→ **Your assignment**:
Every line of the data below must be given again exactly.

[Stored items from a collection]
[Start of section]

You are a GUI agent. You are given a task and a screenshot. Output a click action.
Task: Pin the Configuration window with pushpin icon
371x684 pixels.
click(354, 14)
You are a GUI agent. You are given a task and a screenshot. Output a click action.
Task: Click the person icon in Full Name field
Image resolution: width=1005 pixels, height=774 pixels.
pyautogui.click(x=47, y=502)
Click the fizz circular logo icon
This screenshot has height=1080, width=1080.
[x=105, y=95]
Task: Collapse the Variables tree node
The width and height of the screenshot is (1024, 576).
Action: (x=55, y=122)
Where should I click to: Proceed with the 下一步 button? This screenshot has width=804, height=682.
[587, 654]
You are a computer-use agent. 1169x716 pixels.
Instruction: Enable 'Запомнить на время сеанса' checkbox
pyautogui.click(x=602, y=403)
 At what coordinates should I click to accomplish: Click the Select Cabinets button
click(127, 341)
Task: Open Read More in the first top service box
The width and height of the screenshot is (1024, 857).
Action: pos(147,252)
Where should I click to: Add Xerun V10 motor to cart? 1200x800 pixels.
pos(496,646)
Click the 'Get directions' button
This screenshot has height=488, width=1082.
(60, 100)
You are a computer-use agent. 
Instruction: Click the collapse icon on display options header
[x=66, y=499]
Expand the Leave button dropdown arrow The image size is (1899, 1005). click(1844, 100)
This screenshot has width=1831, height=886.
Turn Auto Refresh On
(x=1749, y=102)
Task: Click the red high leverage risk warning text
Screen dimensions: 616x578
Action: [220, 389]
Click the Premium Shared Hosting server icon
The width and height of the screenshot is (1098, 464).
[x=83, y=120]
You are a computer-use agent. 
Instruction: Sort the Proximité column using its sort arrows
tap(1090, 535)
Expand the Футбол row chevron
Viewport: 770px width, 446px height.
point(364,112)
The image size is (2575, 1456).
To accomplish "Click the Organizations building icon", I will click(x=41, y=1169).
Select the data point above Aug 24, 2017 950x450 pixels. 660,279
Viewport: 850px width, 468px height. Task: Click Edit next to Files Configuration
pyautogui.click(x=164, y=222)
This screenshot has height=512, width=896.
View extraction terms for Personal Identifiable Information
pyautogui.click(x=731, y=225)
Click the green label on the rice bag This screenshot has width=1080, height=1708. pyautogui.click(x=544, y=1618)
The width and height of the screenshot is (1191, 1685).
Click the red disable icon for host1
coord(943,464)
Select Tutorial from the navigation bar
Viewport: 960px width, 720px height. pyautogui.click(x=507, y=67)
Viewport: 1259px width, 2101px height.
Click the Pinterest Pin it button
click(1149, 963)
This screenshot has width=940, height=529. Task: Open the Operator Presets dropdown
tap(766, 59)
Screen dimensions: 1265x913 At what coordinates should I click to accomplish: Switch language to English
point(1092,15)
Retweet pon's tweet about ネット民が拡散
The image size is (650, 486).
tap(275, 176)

[End of section]

→ **Your response**:
You are a GUI agent. You are given a task and a screenshot. Output a click action.
Task: Pin the Configuration window with pushpin icon
371x684 pixels.
click(354, 14)
You are a GUI agent. You are given a task and a screenshot. Output a click action.
Task: Click the person icon in Full Name field
Image resolution: width=1005 pixels, height=774 pixels.
pyautogui.click(x=47, y=502)
Click the fizz circular logo icon
This screenshot has height=1080, width=1080.
[x=105, y=95]
Task: Collapse the Variables tree node
The width and height of the screenshot is (1024, 576).
Action: (x=55, y=122)
Where should I click to: Proceed with the 下一步 button? This screenshot has width=804, height=682.
[587, 654]
You are a computer-use agent. 1169x716 pixels.
Instruction: Enable 'Запомнить на время сеанса' checkbox
pyautogui.click(x=602, y=403)
 At what coordinates should I click to accomplish: Click the Select Cabinets button
click(127, 341)
Task: Open Read More in the first top service box
The width and height of the screenshot is (1024, 857).
Action: pos(147,252)
Where should I click to: Add Xerun V10 motor to cart? 1200x800 pixels.
pos(496,646)
Click the 'Get directions' button
This screenshot has height=488, width=1082.
(60, 100)
You are a computer-use agent. 
Instruction: Click the collapse icon on display options header
[x=66, y=499]
Expand the Leave button dropdown arrow The image size is (1899, 1005). click(1844, 100)
This screenshot has width=1831, height=886.
Turn Auto Refresh On
(x=1749, y=102)
Task: Click the red high leverage risk warning text
Screen dimensions: 616x578
Action: [220, 389]
Click the Premium Shared Hosting server icon
The width and height of the screenshot is (1098, 464).
[x=83, y=120]
You are a computer-use agent. 
Instruction: Sort the Proximité column using its sort arrows
tap(1090, 535)
Expand the Футбол row chevron
Viewport: 770px width, 446px height.
point(364,112)
The image size is (2575, 1456).
To accomplish "Click the Organizations building icon", I will click(x=41, y=1169).
Select the data point above Aug 24, 2017 950x450 pixels. 660,279
Viewport: 850px width, 468px height. Task: Click Edit next to Files Configuration
pyautogui.click(x=164, y=222)
This screenshot has height=512, width=896.
View extraction terms for Personal Identifiable Information
pyautogui.click(x=731, y=225)
Click the green label on the rice bag This screenshot has width=1080, height=1708. pyautogui.click(x=544, y=1618)
The width and height of the screenshot is (1191, 1685).
Click the red disable icon for host1
coord(943,464)
Select Tutorial from the navigation bar
Viewport: 960px width, 720px height. pyautogui.click(x=507, y=67)
Viewport: 1259px width, 2101px height.
Click the Pinterest Pin it button
click(1149, 963)
This screenshot has width=940, height=529. Task: Open the Operator Presets dropdown
tap(766, 59)
Screen dimensions: 1265x913 At what coordinates should I click to accomplish: Switch language to English
point(1092,15)
Retweet pon's tweet about ネット民が拡散
The image size is (650, 486).
tap(275, 176)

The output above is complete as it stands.